Metalwings „For All Beyond“

(Eigenpressung)
Für dieses überraschend hochwertige Debütalbum wurde gewiss kollektiv sehr viel Liebe und Hingabe investiert. Mit einer buchstäblich wunderbaren und dazu auch noch vollkommen natürlich belassenen Stimme, die in vielerlei Tonlagen direkt unter die Haut zu brillieren vermag, präsentieren sich die Bulgaren. Dass Frontfrau und Violinistin Stela Atanasova ihre klassische Ausbildung in vollen Zügen genossen haben muss, hört man deutlich. Aber auch das superbe Songwriting wurde instrumentell auf allen Plätzen souverän umgesetzt. „For All Beyond“ zeigt die schwärmerisch getränkten und gefühlvoll veranlagten Sehnsuchtsnoten des hoch befähigten Sextetts von der hörenswertesten und zeitlosesten Seite. Solche prunkvollen und majestätischen Arrangements erwartet man eher nicht von Musikanten aus diesem Balkanstaat. Die voluminöse und glasklare, vorbildlich an den facettenreichen Sound angepasste Produktion unterschlägt zudem nichts, was den Reiz dieser spannenden Scheibe mitsamt dem gewissen Flair für keltische Feinheiten ausmacht.
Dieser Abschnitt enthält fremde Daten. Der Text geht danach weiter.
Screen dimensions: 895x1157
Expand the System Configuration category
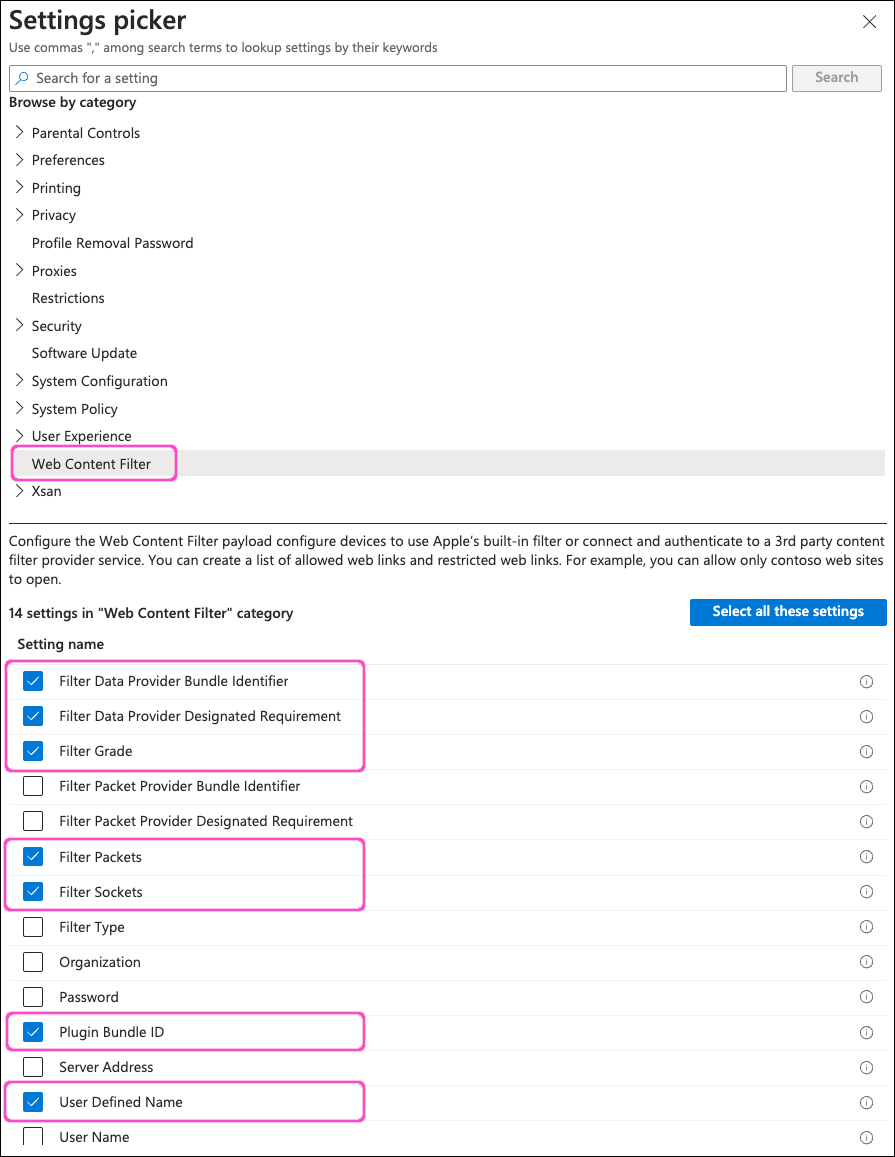pyautogui.click(x=19, y=381)
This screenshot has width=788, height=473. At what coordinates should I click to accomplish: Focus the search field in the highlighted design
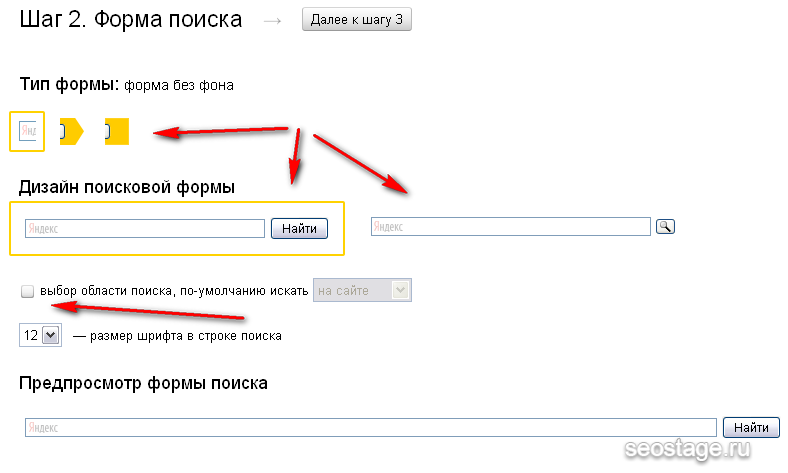pos(144,229)
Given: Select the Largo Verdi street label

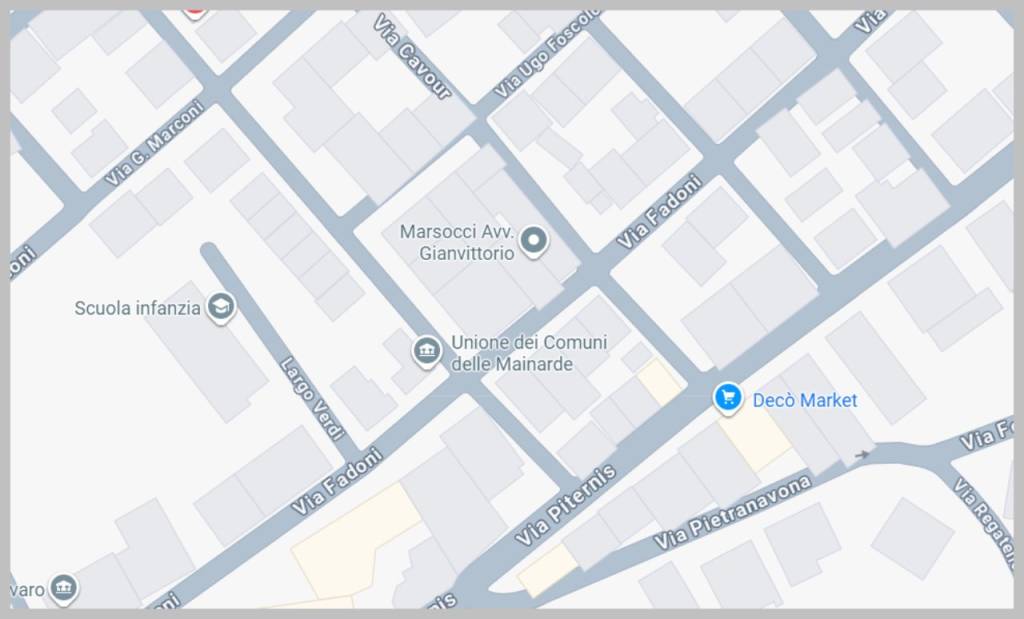Looking at the screenshot, I should point(312,398).
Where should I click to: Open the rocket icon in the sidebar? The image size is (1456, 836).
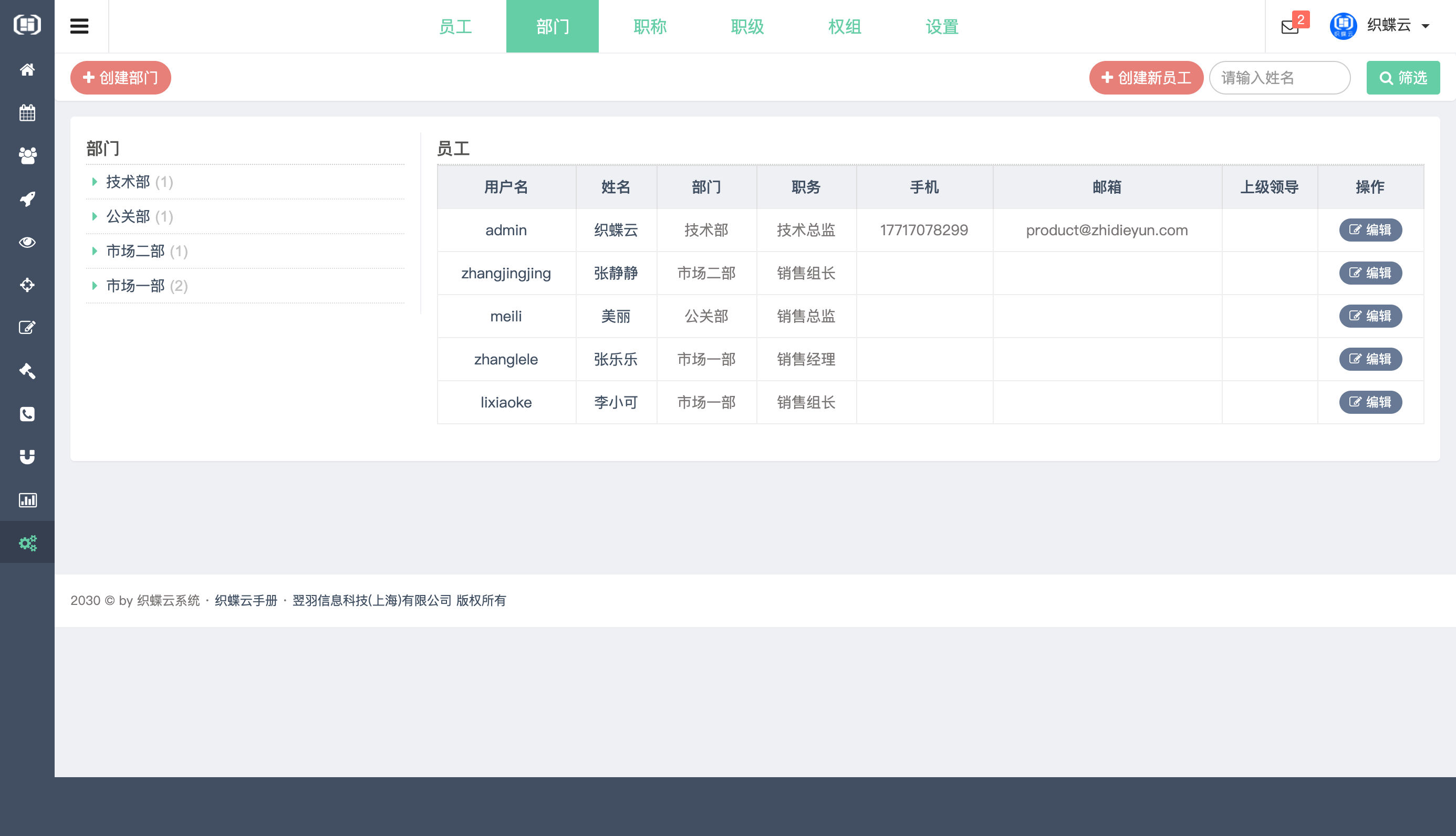click(27, 198)
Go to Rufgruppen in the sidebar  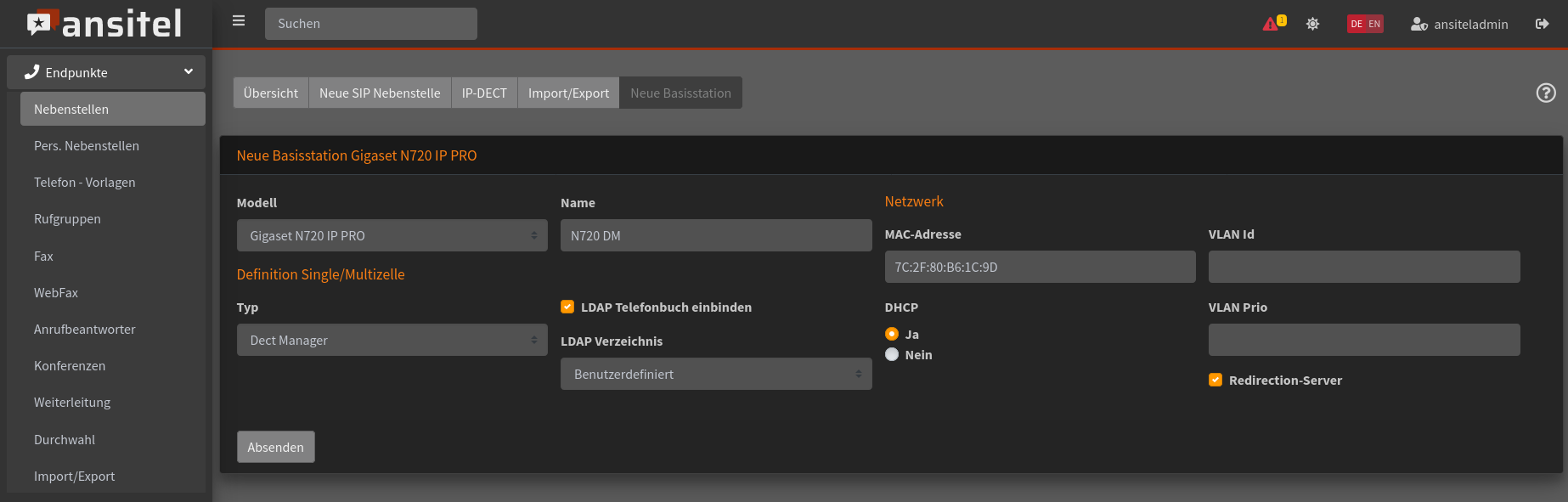click(x=67, y=218)
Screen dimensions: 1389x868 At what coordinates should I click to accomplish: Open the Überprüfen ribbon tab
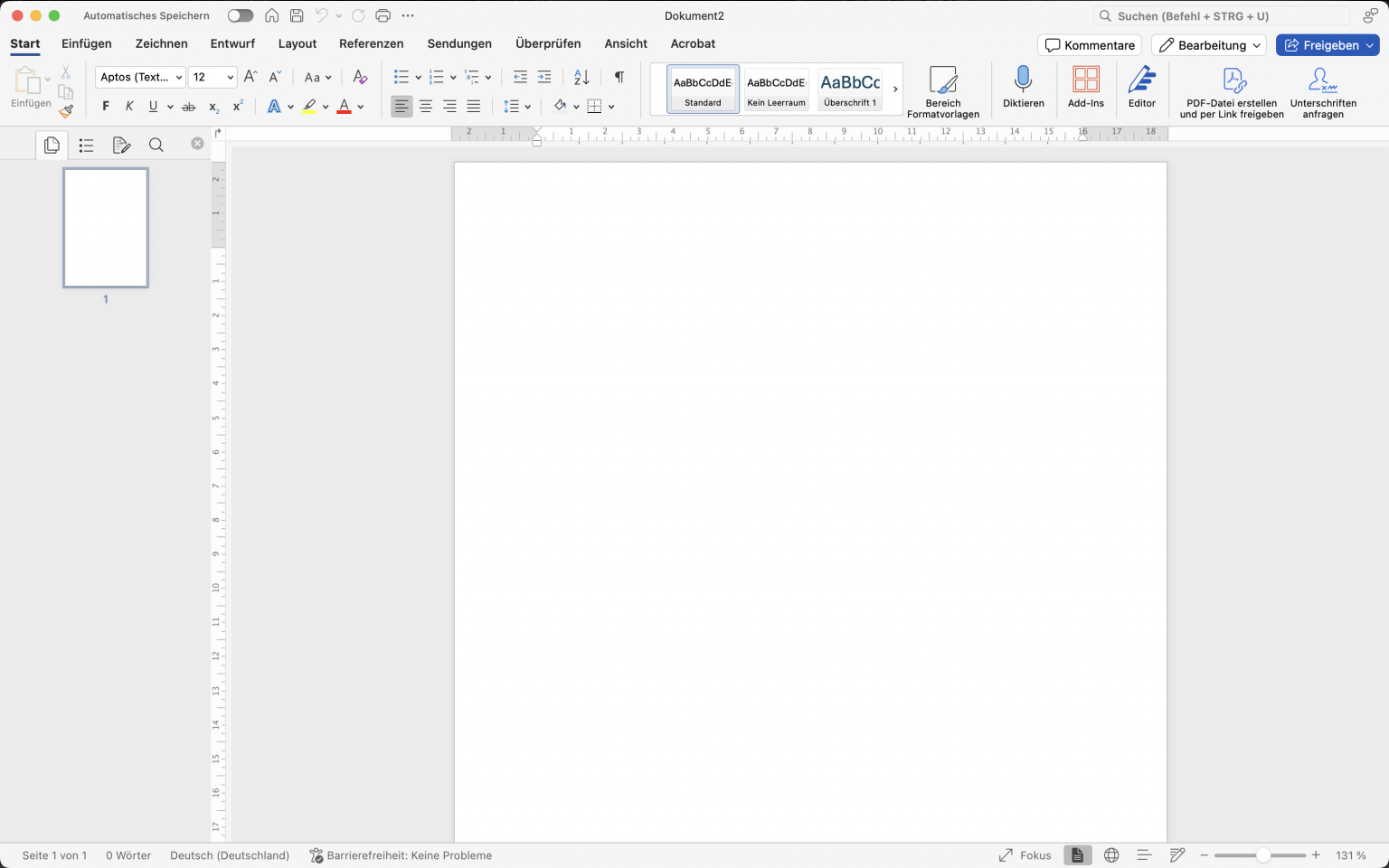(x=548, y=43)
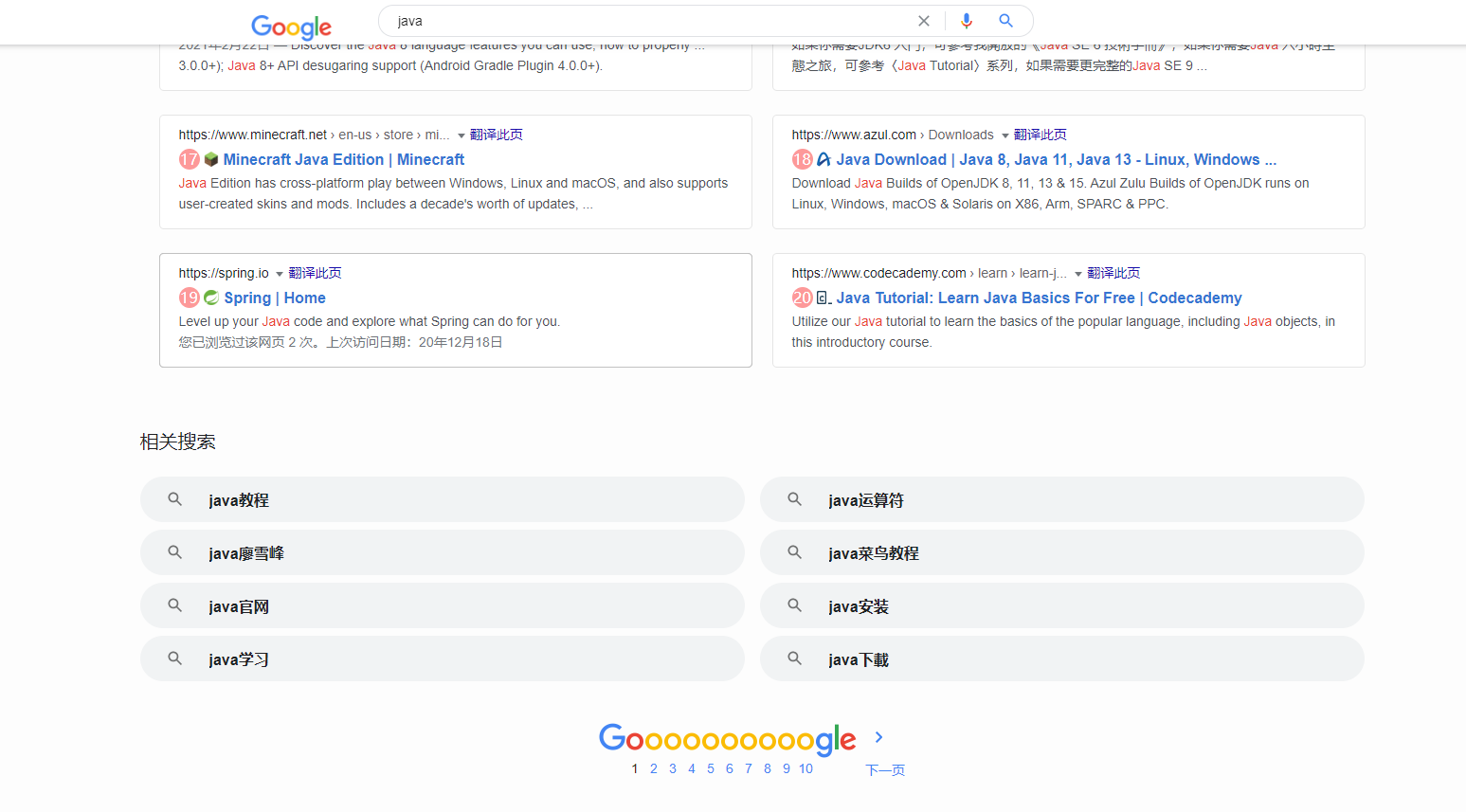Click 下一页 to go to next page
This screenshot has width=1466, height=812.
tap(884, 769)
Zwei Songs der längst vergriffenen 2016er EP „Fallen Angel In The Hell“ sind vertreten, nämlich deren verführerisch schönes Titelstück und das düster beschwingte, mit ganz großer Melodie versehene „Immortal Metal Wings“. Einer der markantesten Vorzüge der Band, die Gabe zur authentischen Transformation von Empathie, zeigt sich auch im betont emotional inszenierten Titelsong. Dieser, überdies auch als reine Instrumentalversion mit dabei, überzeugt als schnell ins Ohr gehender Kunstakt, mit einer überwältigend epischen und fesselnd theatralischen Note. An Kraft und Dynamik mangelt es hier auch nicht, wie die zahlreichen Power Metal-Ausflüge dokumentieren. Ein wirklich erlesenes, vor Eleganz strahlendes Werk für Gourmets, Genießer und Visionäre. Wenn es sich nur fair für Metalwings entwickelt, dann wird man ihren Namen in einem mit Populären wie Nightwish, Within Temptation, Xandria und Sirenia nennen!
Mike Stahl

Rezension aus Sonic Seducer, Ausgabe 05/2018.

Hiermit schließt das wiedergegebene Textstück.